§ TASK DESCRIPTION:
For each line in the records that contains "agent", make a copy.

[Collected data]

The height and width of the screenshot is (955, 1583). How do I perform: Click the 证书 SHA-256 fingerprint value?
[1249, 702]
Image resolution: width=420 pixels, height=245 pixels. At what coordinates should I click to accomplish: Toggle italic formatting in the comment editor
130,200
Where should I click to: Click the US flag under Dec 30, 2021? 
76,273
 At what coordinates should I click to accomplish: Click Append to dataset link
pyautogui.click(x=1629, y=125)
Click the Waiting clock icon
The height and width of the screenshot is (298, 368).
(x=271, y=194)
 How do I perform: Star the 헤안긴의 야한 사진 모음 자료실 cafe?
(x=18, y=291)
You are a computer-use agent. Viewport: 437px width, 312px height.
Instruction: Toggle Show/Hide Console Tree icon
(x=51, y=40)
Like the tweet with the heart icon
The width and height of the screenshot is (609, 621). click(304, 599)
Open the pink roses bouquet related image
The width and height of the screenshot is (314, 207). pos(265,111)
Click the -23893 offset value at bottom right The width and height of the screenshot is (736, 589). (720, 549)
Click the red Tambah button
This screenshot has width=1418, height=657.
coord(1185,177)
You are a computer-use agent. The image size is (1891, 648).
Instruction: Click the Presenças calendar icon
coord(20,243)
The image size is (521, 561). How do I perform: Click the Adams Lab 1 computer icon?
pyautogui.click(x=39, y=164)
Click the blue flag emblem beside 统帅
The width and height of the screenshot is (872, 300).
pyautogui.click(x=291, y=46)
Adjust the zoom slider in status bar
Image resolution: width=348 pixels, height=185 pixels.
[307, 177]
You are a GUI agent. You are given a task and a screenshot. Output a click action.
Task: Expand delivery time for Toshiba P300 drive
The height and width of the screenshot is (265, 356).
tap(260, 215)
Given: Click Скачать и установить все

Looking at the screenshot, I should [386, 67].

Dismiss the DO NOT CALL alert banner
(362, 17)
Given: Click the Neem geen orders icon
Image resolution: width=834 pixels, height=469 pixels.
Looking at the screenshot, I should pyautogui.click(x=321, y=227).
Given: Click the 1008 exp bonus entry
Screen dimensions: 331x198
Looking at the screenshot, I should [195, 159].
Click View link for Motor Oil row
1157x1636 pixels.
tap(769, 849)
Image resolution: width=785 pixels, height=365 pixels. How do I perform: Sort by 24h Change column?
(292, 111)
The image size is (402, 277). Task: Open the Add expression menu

§ RESPONSE AREA:
You are a computer-use agent. Viewport: 437px width, 312px height.
You are a computer-use agent. The image size is (1891, 648).
You are a GUI agent. You are given a task and a screenshot. Output a click action.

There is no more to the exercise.